In the money-grubbing period that followed the civil war it was hard for anyone of Mark Twain’s temperament to refuse to be a success. The old, simple, stump-whittling, tobacco-chewing democracy which Abraham Lincoln typified was perishing: it was now the age of cheap immigrant labour and the growth of Big Business. Mark Twain mildly satirised his contemporaries in The Gilded Age, but he also gave himself up to the prevailing fever, and made and lost vast sums of money. He even for a period of years deserted writing for business; and he squandered his time on buffooneries, not merely lecture tours and public banquets, but, for instance, the writing of a book like A Connecticut Yankee in King Arthur’s Court, which is a deliberate flattery of all that is worst and most vulgar in American life. The man who might have been a kind of rustic Voltaire became the world’s leading afterdinner speaker, charming alike for his anecdotes and his power to make businessmen feel themselves public benefactors.

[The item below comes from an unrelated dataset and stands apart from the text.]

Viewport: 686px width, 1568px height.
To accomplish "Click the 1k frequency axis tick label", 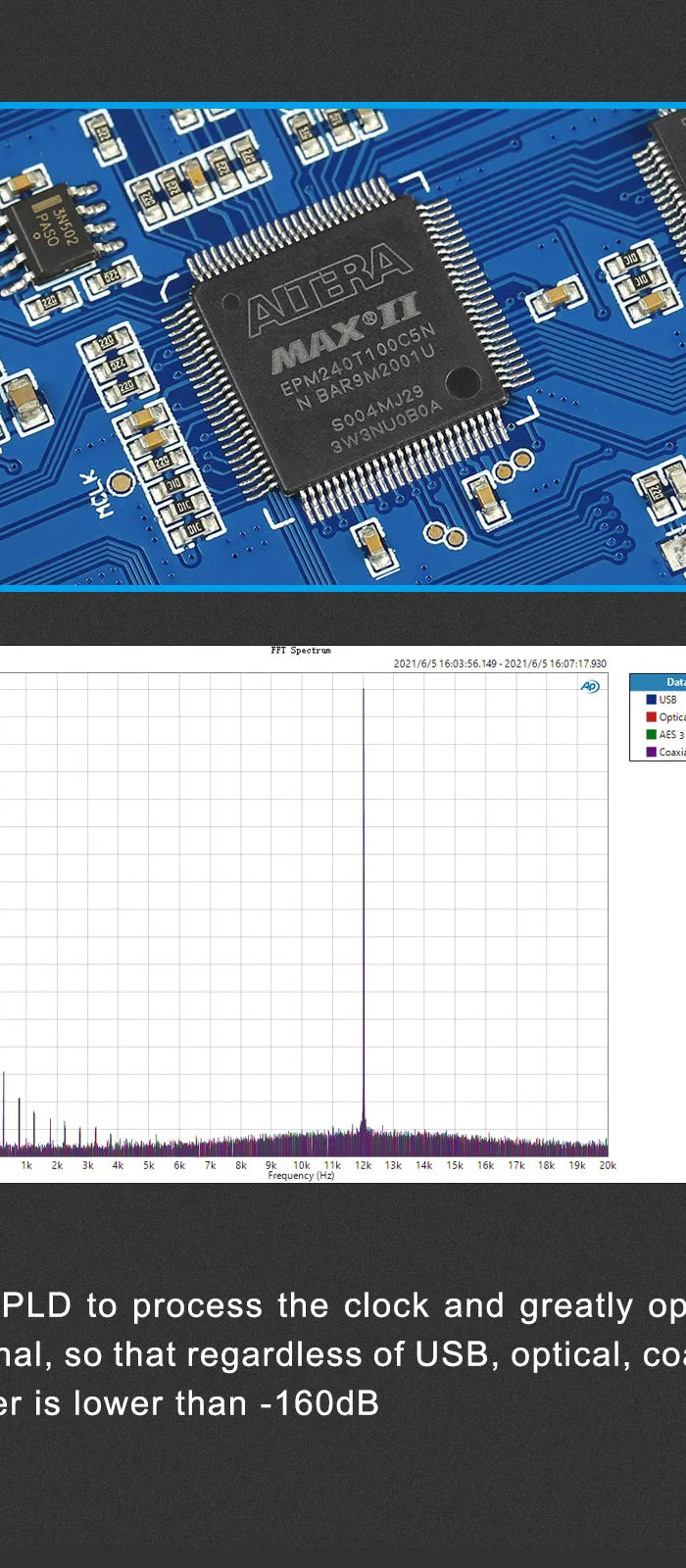I will click(x=26, y=1165).
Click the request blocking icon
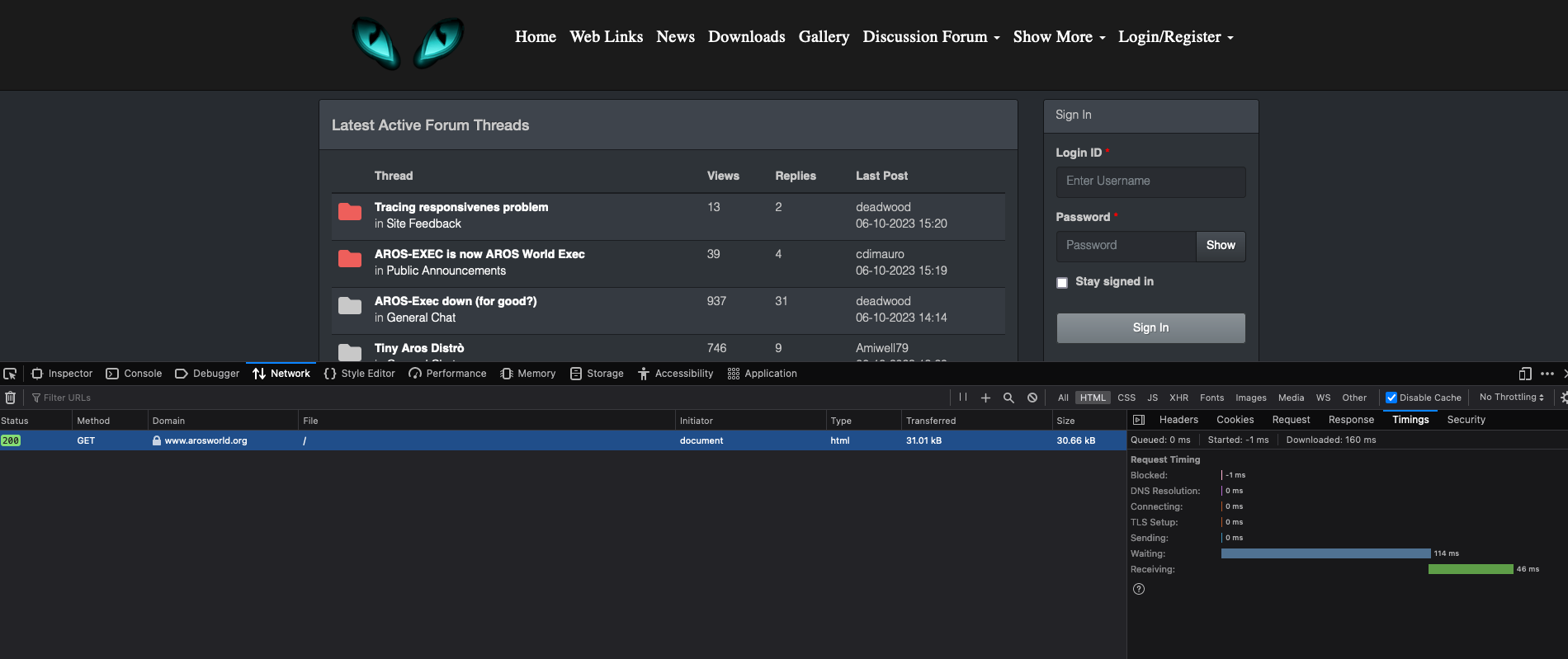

It is usual to blame Mark Twain’s wife for his failure to write the books he ought to have written, and it is evident that she did tyrannise over him pretty thoroughly. Each morning, Mark Twain would show her what he had written the day before, and Mrs Clemens … would go over it with the blue pencil, cutting out everything that she thought unsuitable. She seems to have been a drastic blue-penciller even by nineteenth-century standards. There is an account in W. D. Howells’s book My Mark Twain of the fuss that occurred over a terrible expletive that had crept into [Tom Sawyer]. Mark Twain appealed to Howells, who admitted that it was “just what Huck would have said,” but agreed with Mrs. Clemens that the word could not possibly be printed. The word was “hell”. Nevertheless, no writer is really the intellectual slave of his wife. Mrs Clemens could not have stopped Mark Twain writing any book he really wanted to write. She may have made his surrender to society easier, but the surrender happened because of that flaw in his own nature, his inability to despise success.
Several of Mark Twain’s books are bound to survive, because they contain invaluable social history. His life covered the great period of American expansion. When he was a child it was a normal day’s outing to go with a picnic lunch and watch the hanging of an Abolitionist, and when he died the aeroplane was ceasing to be a novelty. This period in America produced relatively little literature, and but for Mark Twain our picture of a Mississippi paddle-steamer, or a stage-coach crossing the plains, would be much dimmer than it is. But most people who have studied his work have come away with a feeling that he might have done something more. He gives all the while a strange impression of being about to say something and then funking it, so that Life on the Mississippi and the rest of them seem to be haunted by the ghost of a greater and much more coherent book…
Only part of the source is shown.